Kaminkehrer im Blaumann kommen: Schornsteinfeger-Monopol fällt

Berlin (dpa) - Seit Jahrzehnten garantieren Gesetze den Schornsteinfegern komfortable Vorrechte. Eine Reform bringt nun Wettbewerb in den Markt. Kunden können profitieren.

Wenn Uwe Heybert mit dem Kehrbesen auf die Dächer von Berlin-Neukölln steigt, überblickt der Schornsteinfeger sein Reich: Kehrbezirk 0813, die Hufeisensiedlung, ein Schlüsselwerk modernen Städtebaus und deshalb Weltkulturerbe. Seit zehn Jahren ist Heybert dort für das Kehren und Messen an Schloten und Heizungen zuständig - zu festen Gebühren und ohne Konkurrenz, ein krisenfester Arbeitsplatz.

Doch beim Gang über die Dächer der bunt getünchten Reihenhäuser könnte der Schornsteinfeger schon in wenigen Monaten anderen Kaminkehrern begegnen. Denn zum Jahreswechsel fällt nach mehr als 70 Jahren das Schornsteinfeger-Monopol, Preise ersetzen viele Gebühren. Hausbesitzer können sich dann ihren Kaminkehrer aussuchen - und hoffen, viel Geld zu sparen. Es dürfte aber Jahre dauern, bis der Wettbewerb in Schwung kommt.

Vor vier Jahren hat die Bundesregierung auf Druck der EU das Schornsteinfegergesetz gelockert, 2013 wird der entscheidende Schritt wirksam. Können Eigentümer schon jetzt Kaminkehrer aus dem EU-Ausland beauftragen - was wegen der Fahrtkosten nur selten infrage kommt -, haben Hausbesitzer nun auch im Bundesgebiet freie Hand. Ein Register auf der Website des Bundesamts für Wirtschaft und Ausfuhrkontrolle (Bafa) gibt Auskunft, welcher Betrieb prüfen, messen und kehren darf.

„Für den Kunden bringt das die Chance, alles in eine Hand zu legen: Messen, Kehren, Warten - dafür braucht er dann nur noch einen Termin statt drei“, sagt Andreas Müller, Vize-Hauptgeschäftsführer beim Zentralverband Sanitär, Heizung, Klima. Dort wird schon die neue Schornsteinfeger-Konkurrenz geschult - in Blaumann statt schwarzer Kluft und Zylinder: Heizungsbauer drängen mit Zusatzqualifikation auf den lange abgeschotteten Markt.

Gerold Happ, Umweltfachmann beim Eigentümerverband Haus- und Grund, sieht für Kunden bei Kehrkosten von rund 50 Euro im Jahr im Einfamilienhaus durchaus Luft für Einsparungen.
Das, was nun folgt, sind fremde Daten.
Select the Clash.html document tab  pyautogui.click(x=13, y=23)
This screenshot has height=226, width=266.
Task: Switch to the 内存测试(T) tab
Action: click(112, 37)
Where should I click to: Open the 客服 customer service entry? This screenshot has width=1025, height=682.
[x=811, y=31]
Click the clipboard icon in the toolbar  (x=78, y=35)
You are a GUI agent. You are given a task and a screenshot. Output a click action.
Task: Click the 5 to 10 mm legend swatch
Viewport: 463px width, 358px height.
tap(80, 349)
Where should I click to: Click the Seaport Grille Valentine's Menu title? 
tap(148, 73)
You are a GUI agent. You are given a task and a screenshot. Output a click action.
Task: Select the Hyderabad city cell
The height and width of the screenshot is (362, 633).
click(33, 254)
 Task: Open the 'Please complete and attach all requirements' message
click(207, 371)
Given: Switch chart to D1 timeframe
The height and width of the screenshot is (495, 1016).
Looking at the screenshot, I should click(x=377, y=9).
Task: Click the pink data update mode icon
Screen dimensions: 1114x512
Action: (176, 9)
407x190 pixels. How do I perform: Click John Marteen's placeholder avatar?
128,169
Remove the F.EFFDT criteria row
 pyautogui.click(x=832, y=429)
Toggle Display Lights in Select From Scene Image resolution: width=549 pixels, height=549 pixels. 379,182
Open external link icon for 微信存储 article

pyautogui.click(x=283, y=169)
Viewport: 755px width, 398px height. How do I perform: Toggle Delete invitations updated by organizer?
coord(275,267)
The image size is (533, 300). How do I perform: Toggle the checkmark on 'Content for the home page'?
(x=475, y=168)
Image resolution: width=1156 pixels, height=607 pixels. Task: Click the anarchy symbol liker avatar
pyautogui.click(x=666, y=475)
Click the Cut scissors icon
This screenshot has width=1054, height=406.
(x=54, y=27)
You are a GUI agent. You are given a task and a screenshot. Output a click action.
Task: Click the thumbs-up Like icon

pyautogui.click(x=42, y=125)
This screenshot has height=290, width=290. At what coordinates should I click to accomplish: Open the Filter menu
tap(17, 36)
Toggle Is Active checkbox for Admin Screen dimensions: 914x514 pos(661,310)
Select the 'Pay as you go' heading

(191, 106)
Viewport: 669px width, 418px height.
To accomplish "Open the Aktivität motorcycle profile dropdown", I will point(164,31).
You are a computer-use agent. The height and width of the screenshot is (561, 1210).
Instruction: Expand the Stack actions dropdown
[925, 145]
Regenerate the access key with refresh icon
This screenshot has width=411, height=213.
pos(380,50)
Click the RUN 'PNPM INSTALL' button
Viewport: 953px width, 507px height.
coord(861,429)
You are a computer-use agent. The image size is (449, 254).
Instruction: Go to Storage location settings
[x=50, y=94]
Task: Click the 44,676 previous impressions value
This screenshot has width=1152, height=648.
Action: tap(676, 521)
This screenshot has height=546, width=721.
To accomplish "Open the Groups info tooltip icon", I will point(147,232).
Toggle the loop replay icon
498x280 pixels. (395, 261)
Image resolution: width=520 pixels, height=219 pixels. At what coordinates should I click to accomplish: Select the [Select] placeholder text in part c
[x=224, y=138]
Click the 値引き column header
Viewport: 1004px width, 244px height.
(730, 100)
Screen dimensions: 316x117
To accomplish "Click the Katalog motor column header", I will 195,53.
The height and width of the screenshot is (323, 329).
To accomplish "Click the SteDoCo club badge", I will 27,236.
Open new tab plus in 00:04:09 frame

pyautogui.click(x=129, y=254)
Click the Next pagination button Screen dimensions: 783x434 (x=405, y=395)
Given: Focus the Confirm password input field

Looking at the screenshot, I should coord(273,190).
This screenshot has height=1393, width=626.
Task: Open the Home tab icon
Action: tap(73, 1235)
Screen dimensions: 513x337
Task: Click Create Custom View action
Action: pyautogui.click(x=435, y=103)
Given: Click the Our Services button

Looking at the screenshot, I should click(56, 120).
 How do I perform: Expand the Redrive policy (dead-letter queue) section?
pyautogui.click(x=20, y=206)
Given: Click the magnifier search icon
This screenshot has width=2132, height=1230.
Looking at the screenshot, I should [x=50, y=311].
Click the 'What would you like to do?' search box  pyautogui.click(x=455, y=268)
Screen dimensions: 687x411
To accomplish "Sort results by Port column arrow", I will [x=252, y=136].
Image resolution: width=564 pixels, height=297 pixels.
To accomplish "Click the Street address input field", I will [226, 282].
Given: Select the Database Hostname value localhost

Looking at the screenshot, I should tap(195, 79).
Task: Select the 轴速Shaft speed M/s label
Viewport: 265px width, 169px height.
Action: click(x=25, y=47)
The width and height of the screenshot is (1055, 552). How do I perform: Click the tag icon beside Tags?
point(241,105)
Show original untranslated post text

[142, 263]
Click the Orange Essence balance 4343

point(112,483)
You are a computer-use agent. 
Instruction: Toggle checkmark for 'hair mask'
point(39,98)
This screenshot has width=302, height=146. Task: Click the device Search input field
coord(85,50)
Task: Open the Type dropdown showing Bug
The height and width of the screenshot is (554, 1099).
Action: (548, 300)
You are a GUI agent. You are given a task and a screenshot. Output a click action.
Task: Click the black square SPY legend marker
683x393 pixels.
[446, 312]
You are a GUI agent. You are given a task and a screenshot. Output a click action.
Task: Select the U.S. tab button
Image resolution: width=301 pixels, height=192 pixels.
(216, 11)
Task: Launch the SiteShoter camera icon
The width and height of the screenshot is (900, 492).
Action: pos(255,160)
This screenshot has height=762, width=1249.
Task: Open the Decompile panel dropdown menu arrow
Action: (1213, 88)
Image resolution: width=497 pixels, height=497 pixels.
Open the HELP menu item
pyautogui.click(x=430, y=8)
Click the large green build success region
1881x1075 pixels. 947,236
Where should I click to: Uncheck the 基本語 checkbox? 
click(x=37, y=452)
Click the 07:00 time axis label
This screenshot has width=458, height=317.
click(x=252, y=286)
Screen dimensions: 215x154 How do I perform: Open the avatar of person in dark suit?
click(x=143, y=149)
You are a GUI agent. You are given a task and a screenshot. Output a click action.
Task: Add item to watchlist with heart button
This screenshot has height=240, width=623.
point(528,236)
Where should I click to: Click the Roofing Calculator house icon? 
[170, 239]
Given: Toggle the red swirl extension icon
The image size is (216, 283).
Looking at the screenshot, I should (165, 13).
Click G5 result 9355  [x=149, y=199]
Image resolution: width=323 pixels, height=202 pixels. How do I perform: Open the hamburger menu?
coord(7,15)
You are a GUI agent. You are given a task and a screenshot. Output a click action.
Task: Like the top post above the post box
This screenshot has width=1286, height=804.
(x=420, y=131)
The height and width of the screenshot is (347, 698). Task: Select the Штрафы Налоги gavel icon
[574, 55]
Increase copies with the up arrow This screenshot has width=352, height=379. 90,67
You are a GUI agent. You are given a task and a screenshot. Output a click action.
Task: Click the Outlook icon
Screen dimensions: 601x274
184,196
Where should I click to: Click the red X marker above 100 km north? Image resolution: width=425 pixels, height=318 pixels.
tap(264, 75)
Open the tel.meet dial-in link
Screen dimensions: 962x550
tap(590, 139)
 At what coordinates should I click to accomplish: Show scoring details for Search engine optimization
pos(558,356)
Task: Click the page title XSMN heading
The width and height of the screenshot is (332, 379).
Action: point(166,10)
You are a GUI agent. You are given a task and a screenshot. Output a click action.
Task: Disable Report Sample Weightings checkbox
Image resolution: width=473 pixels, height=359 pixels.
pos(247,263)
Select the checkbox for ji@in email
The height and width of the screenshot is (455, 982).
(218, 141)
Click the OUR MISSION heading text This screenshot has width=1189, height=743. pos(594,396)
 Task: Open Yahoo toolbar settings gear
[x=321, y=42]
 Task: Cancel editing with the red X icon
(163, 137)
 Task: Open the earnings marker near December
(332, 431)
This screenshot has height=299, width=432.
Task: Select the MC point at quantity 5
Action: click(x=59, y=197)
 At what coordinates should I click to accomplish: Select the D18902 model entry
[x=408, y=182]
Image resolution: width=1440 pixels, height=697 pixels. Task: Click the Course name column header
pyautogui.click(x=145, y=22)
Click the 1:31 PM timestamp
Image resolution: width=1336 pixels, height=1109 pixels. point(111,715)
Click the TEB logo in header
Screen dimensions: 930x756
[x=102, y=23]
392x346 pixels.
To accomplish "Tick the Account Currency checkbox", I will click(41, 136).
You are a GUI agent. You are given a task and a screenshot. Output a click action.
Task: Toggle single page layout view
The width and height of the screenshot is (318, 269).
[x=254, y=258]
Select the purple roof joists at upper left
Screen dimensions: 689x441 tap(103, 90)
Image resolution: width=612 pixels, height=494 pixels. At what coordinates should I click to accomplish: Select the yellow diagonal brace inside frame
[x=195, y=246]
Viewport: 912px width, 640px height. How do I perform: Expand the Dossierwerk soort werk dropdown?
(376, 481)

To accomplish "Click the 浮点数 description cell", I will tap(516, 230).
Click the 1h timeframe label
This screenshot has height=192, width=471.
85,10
Die Heizungsbauer erwarten deshalb auch keine großen Erträge durch ihr neues Angebot, speziell wenn der Wettbewerb die Kehrpreise drückt. „Für uns ist das ein Instrument der Kundenbindung“, sagt Müller.

Hausbesitzer können künftig selbst entscheiden, wann gekehrt und gemessen wird, müssen sich aber auch um mehr Papiere kümmern. Bescheinigungen der beauftragten Firmen müssen dem Bezirksschornsteinfeger belegen, dass regelmäßig gekehrt wurde - sonst droht ein Bußgeld.

Die Schornsteinfeger fürchten nicht, dass die neue Konkurrenz ihnen beim Angebotspreis das Wasser reichen kann. „Wer zu einzelnen Kunden fährt, hat viel höhere Anfahrtskosten als wir, die wir von Haus zu Haus gehen“, meint Andreas Kramer, der Sprecher des Zentralverbands Deutscher Schornsteinfeger.

Auch Uwe Heybert bleibt gelassen. In seinem Kehrbezirk in Neukölln hat er sich umgehört: „90 Prozent bleiben beim alten Schornsteinfeger.“ Denn alle dreieinhalb Jahre müssen sie ihn ohnehin holen. Dann steht die „Feuerstättenschau“ an, bei der auch festgelegt wird, wie oft der Kamin in der Zwischenzeit gekehrt werden muss. Und diese Schau ist weiter dem bevollmächtigten Bezirksschornsteinfeger vorbehalten - der so beim Kunden einen Fuß in der Tür behält.